::: Selected extract

Postby lopkiol on January 30th, 2010, 6:29 pm 

Thanks.
Giacomo wrote:
I only wanted to draw the attention on the fact that even though we might not know it, a solution to the problem exists (http://arxiv.org/pdf/0711.4228) but nothing can be said on its internal order yet.


The arxiv document simply proves an existence theorem ... it does not demonstrate the objects in the partition. Not what one would call the "solution" ... The Honeycomb problem consists of finding the min "perimeter" partition not showing one exist

Exactly. Before that proof we didn't even know whether a solution existed. Looking for a solution to a problem that doesn't have one would have been a waste of time, I suppose. That's why Morgan's work is fundamental. One option that had never been discared by many scientists, was that the problem could not have had any solution, but only partitions as close as desired to the limit inferior of the cost.
Giacomo wrote:Hales took its hexagonal cross section, since it matters most ... Have you tried it, too?

What do you mean? Tried to do what?

::::::

▸ **Activities**:
1/ Revise the forum post on the honeycomb problem: reproduce everything from "The arxiv document" down to "tried it, too?", with "existence theorem" replaced by "existence result".
2/ Continue the forum discussion of the honeycomb problem, starting after its final line.

::: Data section

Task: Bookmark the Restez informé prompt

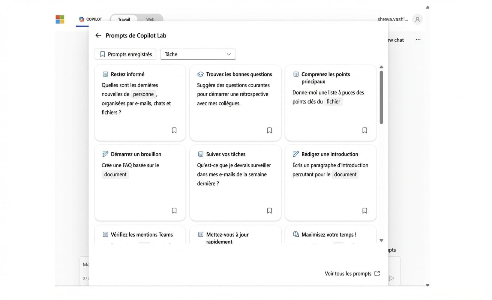Action: coord(174,131)

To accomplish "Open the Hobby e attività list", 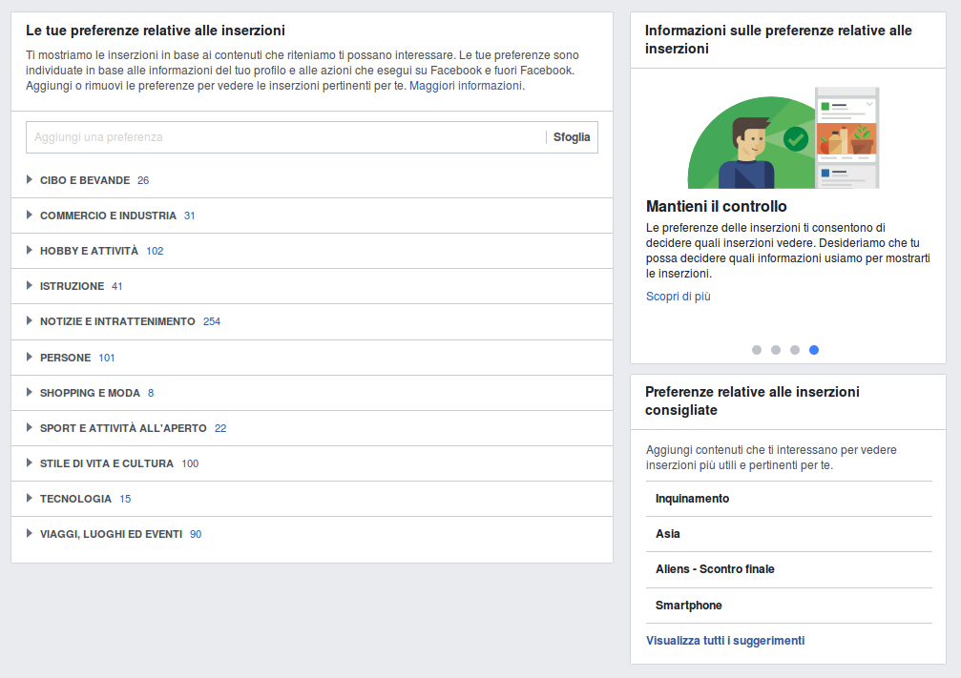I will click(89, 251).
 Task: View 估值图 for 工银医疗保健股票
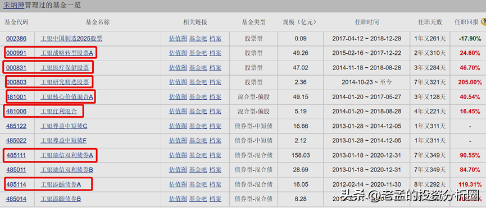[178, 68]
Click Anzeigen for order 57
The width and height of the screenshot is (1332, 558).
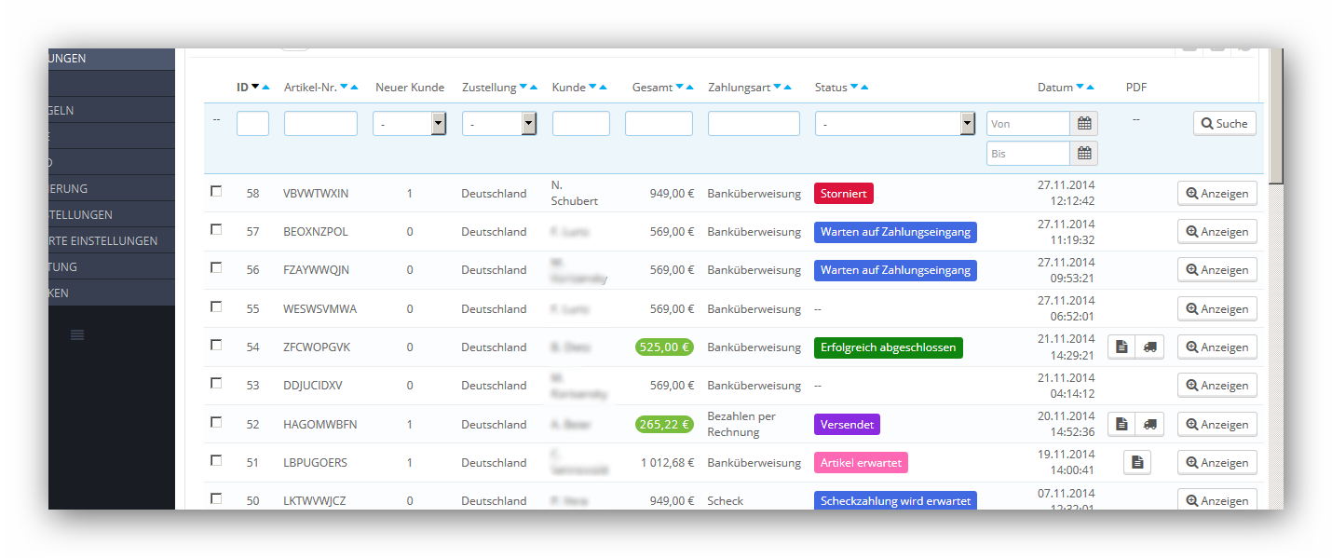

::::::

▸ **Responses for each task**:
1/
The arxiv document simply proves an existence result ... it does not demonstrate the objects in the partition. Not what one would call the "solution" ... The Honeycomb problem consists of finding the min "perimeter" partition not showing one exist

Exactly. Before that proof we didn't even know whether a solution existed. Looking for a solution to a problem that doesn't have one would have been a waste of time, I suppose. That's why Morgan's work is fundamental. One option that had never been discared by many scientists, was that the problem could not have had any solution, but only partitions as close as desired to the limit inferior of the cost.
Giacomo wrote:Hales took its hexagonal cross section, since it matters most ... Have you tried it, too?

2/
Giacomo wrote:And, later on, I"ll read carefully Fejes Toth's proof (Hungarian mathematician) ... Toth asked, "What if cells were allowed to have curved sides?"

Do you have a reference for this? I am not sure about what you mean here. As far as I know Toth's problem is related to the surface that separates two sets of different honeycombs coming from opposite directions in a hive.
Giacomo wrote:
To be honest, I would like to know how people define randomness here.


Are you referring to random close packing, ie a quilt of random polygons or cells with curved rather than straight sides?

So, instead of having straight sides, we would have convex and concave shapes ...

No. I'm referring to randomness in general. Is random non-periodic? No, because aperiodic order would be random. What is then?